Responding to that accusation via email, Latham said six of his current advisees offered testimony on his behalf at the hearing, “including forcefully rebutting claims of harassment brought by the complainants, and a dozen of my former advisees supplied letters.” One past advisee, Jeff Hicks -- now an instructor of liberal studies at California State University at Los Angeles -- said via email that he worked "very closely with Rob and a number of the students he was mentoring at the time of the charges against him, and I can say definitively that he never took advantage of his relationship as a mentor. Instead, he offered assistance and guidance to any graduate student who asked." 

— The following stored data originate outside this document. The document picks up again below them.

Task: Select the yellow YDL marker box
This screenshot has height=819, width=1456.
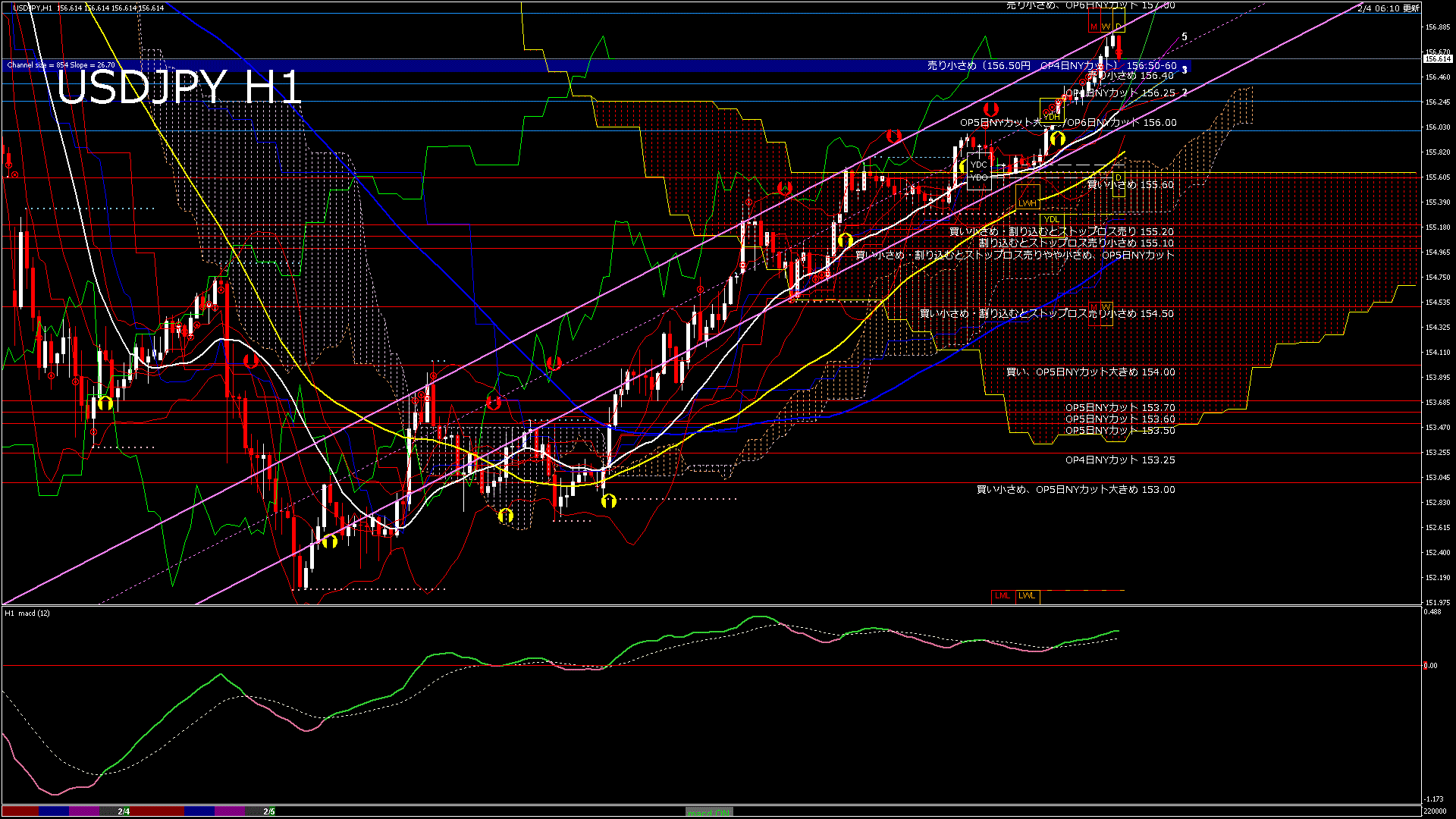Action: point(1051,220)
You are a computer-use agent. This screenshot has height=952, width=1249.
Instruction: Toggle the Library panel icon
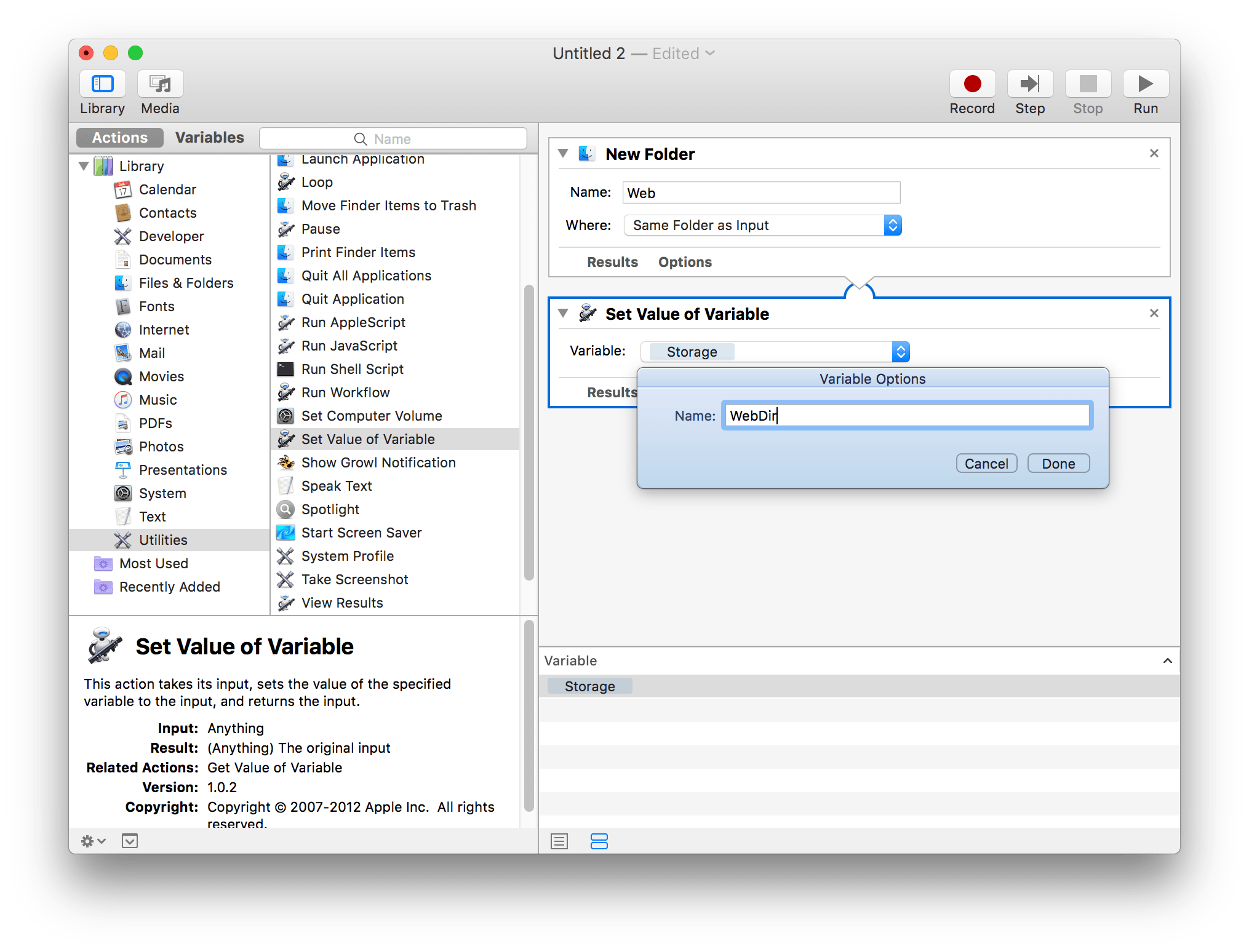click(102, 84)
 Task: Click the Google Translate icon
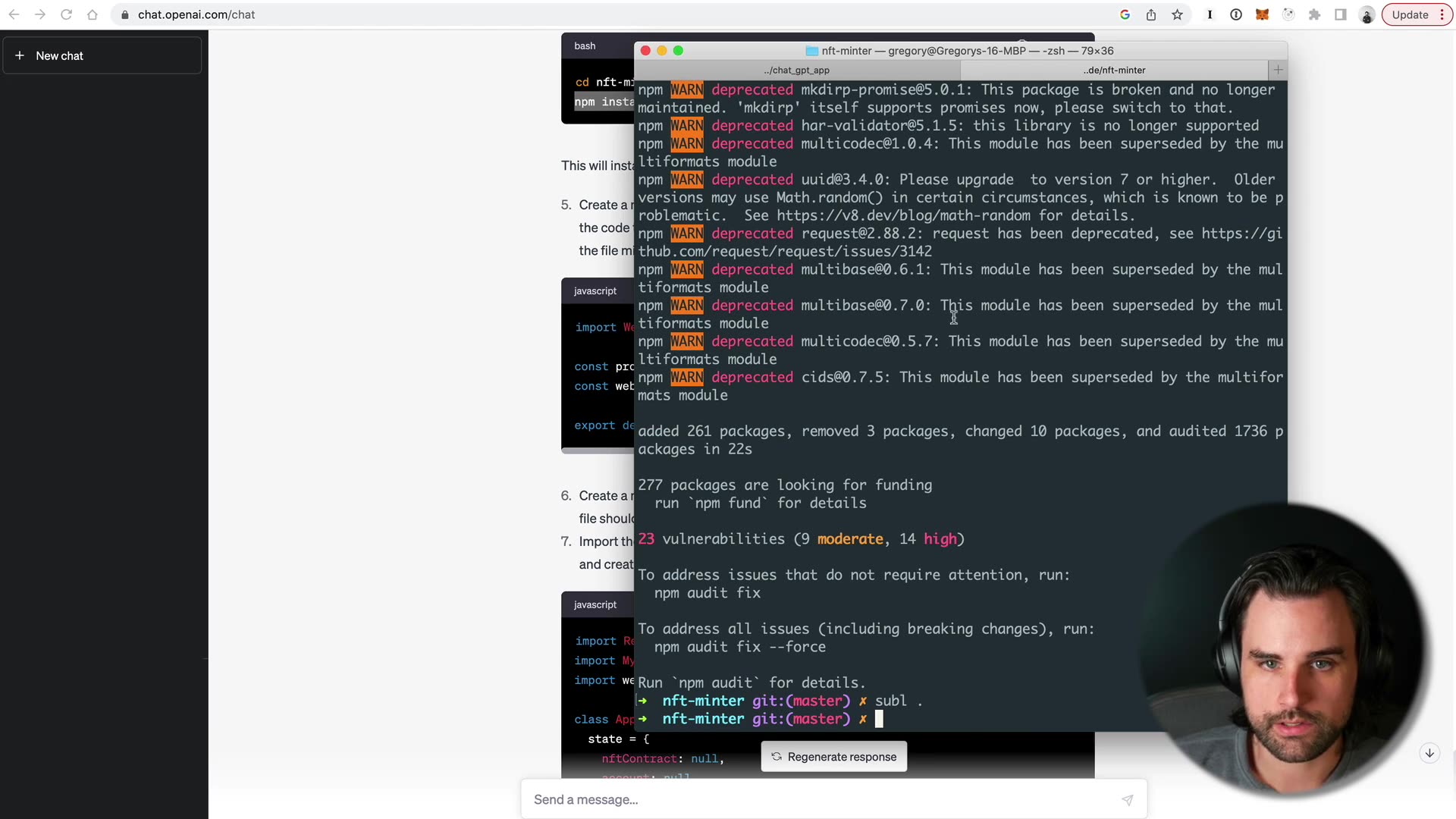[x=1125, y=14]
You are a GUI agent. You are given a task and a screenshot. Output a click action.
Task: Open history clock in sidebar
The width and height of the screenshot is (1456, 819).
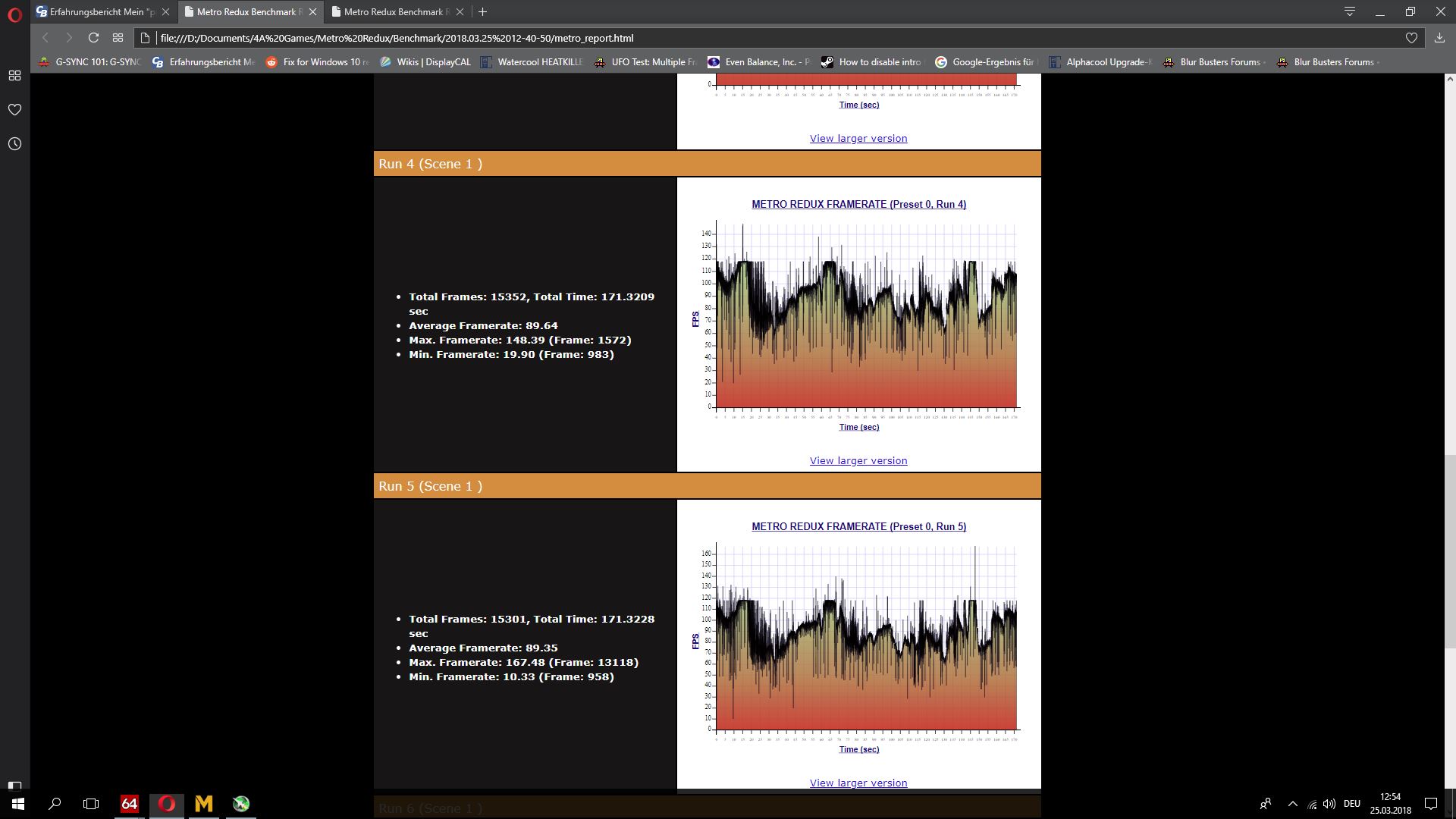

But another former mentee who did not want to be named, citing legal concerns, said in an interview that "One of the things people like about him is that he is very friendly with students, and I don't necessarily think that's a bad thing when there are boundaries, but he took it too far and took a lot of pleasure out of manipulating students emotionally."

Willis eventually weighed in on “Academe,” sharing the English department’s statement and saying that Latham had misrepresented her position in his comments.

“Rob takes my words out of context and gives the false impression that I was prevented from speaking on his behalf at the hearing,” Willis wrote. “It is true that I had a high regard for Rob’s teaching and scholarship before this case began, and I supported him in many ways while I was chair. I liked him as a person and as a colleague. However, by the time of the hearing, I had come to believe that Rob had profoundly betrayed my trust. In my opinion, Rob has harmed our students, damaged our program and betrayed his colleagues and friends.”

Willis said she was involved in Latham’s case from the beginning and believed that all university policies and processes were followed carefully. “Rob had every opportunity to tell his side of the story and advance his theory of the case. He thinks what he has done is trivial. It is not.”

Jennifer Doyle, another professor of English, said this “entire forum is treating our lives as click bait. It is Latham, and the AAUP, who had forced us onto this forum by publishing this document. For his victims, this forum is on a continuum with the harassment that has characterized the experience of working and studying with him -- just dragged out into the public sphere. We all want that harassment to stop.”

Similarly to Willis, Doyle added that “conversation about the necessary, important and principled defense of tenure should be staged as far from this case as possible.”

Latham, of course, disagrees. He said there are former colleagues and a number of graduate students at Riverside who are “invested in a false narrative of this case, because they refuse to believe that they were misled by the two complainants. But they were, and the full dimensions of the students' mendacity will only become clear once we file” a legal request for review.